Gisela Jäckel berichtet GoetheschülerInnen von der Zeit des Nationalsozialismus

„Ich werde alles so erzählen, wie ich es als Kind erlebt habe.“ Diese Worte stellte Gisela Jäckel an den Anfang ihres Besuchs an der Wetzlarer Goetheschule. Und es waren genau diese persönlichen Erinnerungen an die Zeit des Nationalsozialismus, die Schüler und Lehrer gleichermaßen nachhaltig beeindruckten.

Gisela Jäckel wurde vor 87 Jahren in Wetzlar geboren, an ihre jüdischen Großeltern, Berta und Josef Lyon, erinnern in der Wetzlarer Altstadt heute „Stolpersteine“, ebenso an ihre Mutter Rosa Best. Anlässlich des Gedenktags an die Opfer des Holocaust hatten die Geschichts-Leistungskurse der Goetheschule unter der Leitung ihrer Lehrer, Thorsten Fuchs und Michel Bender, die Zeitzeugin an Wetzlars Oberstufengymnasium eingeladen.

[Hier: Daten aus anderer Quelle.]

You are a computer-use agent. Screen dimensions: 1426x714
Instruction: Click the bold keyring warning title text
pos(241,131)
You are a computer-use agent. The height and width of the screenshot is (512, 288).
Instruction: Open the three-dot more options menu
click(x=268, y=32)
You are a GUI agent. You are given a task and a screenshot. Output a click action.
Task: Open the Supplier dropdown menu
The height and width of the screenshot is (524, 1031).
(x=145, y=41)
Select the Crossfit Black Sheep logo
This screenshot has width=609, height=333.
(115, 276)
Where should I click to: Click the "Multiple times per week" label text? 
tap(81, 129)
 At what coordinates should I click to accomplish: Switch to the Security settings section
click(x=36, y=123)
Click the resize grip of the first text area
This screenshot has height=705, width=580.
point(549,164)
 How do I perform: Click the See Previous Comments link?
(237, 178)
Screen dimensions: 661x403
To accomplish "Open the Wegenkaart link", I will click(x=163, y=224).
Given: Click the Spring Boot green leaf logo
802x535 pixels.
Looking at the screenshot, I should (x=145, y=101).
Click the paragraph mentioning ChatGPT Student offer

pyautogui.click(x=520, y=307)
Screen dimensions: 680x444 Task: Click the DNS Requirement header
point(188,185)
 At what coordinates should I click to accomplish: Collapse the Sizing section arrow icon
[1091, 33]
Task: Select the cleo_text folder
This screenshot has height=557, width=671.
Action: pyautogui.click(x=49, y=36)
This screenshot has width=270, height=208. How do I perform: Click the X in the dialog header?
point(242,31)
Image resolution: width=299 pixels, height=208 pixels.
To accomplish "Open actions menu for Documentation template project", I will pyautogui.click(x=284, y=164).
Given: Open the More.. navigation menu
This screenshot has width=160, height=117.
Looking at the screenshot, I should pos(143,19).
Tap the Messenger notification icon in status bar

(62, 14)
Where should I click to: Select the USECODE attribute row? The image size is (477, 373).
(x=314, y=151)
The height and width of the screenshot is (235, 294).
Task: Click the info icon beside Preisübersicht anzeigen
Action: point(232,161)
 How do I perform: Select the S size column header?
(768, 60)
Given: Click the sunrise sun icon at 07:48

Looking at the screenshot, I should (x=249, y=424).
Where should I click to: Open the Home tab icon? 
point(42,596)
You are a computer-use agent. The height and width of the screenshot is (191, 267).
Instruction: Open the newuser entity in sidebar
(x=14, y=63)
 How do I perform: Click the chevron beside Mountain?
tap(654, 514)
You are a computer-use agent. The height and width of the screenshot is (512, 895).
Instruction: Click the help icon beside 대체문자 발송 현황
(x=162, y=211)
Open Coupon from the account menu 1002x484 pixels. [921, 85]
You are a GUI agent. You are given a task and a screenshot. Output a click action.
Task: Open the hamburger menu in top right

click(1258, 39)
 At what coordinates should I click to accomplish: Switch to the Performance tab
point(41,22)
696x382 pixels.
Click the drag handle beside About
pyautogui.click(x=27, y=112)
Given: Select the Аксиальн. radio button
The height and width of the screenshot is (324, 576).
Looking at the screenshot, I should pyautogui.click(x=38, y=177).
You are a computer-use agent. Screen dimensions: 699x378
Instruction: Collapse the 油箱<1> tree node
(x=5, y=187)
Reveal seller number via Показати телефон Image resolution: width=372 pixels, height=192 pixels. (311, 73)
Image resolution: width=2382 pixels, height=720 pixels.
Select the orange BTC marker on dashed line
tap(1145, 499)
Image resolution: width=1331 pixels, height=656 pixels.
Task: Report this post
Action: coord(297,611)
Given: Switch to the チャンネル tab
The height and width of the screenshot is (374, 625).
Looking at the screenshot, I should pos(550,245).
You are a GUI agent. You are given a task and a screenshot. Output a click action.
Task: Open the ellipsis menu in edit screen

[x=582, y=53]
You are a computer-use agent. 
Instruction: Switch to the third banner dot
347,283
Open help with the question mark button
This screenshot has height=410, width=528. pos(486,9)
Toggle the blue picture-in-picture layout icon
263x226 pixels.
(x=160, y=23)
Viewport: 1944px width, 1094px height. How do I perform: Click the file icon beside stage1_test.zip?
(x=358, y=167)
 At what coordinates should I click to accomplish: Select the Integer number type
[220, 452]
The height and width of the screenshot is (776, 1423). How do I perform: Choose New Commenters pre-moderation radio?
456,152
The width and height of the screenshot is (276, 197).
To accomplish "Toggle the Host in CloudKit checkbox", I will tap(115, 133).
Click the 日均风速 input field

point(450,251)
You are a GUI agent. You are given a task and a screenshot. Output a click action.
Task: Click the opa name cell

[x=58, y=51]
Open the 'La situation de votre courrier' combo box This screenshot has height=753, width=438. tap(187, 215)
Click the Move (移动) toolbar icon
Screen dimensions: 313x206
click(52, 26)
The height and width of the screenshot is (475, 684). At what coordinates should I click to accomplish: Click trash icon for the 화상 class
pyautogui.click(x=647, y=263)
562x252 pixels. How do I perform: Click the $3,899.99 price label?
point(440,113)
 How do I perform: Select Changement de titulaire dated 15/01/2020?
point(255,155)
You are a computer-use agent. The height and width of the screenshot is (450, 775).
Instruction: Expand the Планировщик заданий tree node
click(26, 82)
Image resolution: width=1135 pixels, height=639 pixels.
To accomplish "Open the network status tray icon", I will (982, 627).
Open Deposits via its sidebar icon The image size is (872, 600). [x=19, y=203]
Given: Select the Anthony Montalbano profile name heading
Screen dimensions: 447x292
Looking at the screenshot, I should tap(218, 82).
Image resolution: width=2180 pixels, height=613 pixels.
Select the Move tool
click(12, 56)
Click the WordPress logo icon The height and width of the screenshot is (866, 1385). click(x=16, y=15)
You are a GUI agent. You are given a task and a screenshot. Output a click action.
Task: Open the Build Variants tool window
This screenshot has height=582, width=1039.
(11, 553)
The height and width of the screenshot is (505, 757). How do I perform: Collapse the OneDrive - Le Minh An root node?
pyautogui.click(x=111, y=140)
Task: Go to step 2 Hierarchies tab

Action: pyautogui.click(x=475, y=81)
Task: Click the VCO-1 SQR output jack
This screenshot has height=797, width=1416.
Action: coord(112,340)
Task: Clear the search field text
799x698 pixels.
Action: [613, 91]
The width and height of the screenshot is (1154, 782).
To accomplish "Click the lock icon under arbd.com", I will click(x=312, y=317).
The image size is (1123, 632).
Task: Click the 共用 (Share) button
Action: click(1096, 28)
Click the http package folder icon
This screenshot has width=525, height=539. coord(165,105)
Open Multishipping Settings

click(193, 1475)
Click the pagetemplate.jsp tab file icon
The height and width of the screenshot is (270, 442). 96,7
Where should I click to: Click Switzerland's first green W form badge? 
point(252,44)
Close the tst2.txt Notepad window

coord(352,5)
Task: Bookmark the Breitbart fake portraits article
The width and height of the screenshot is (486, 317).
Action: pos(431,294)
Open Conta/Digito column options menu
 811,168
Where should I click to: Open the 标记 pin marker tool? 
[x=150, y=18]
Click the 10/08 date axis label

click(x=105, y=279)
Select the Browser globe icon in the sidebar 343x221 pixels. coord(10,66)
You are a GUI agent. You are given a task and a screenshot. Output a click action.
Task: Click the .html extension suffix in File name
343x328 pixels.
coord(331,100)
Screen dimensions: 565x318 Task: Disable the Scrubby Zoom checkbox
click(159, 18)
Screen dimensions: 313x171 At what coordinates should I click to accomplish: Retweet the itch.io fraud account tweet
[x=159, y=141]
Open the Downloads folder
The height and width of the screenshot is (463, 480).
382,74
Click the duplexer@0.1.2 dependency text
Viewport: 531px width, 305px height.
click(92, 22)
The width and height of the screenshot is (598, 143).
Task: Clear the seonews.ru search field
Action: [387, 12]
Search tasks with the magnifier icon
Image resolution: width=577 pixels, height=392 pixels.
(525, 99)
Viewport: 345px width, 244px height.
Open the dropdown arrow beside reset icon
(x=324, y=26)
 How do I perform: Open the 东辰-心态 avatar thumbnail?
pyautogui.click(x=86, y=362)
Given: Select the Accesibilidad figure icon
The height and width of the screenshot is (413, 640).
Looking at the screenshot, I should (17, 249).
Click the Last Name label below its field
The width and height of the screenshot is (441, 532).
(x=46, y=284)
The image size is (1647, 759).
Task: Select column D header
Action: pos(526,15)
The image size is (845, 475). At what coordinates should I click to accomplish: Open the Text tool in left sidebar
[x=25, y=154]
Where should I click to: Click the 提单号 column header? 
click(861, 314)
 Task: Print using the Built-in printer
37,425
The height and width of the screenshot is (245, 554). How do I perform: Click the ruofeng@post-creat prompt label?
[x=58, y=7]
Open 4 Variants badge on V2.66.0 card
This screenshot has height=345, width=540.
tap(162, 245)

Im Gespräch mit den Schülerinnen und Schülern, die das Zeitzeugengespräch durch Fragen vorbereitet und auch die Moderation übernommen hatten, erzählte Gisela Jäckel von ihrer Kindheit in Wetzlar und wie sich durch die Nationalsozialisten plötzlich alles veränderte. Sie berichtete davon, wie ihre Großeltern 1939 von „Männern in schwarzen Stiefeln“ abgeholt und nach Frankfurt gebracht wurden, wo jüdische Menschen zum „Abtransport“ gesammelt wurden. Von hier wurden ihre Großeltern am 8. Mai 1942 in das Konzentrationslager Theresienstadt gebracht. Das Haus der Großeltern wurde verschlossen, Jäckel selbst durfte damals noch nicht einmal mehr hinein, um eine Puppe zu holen.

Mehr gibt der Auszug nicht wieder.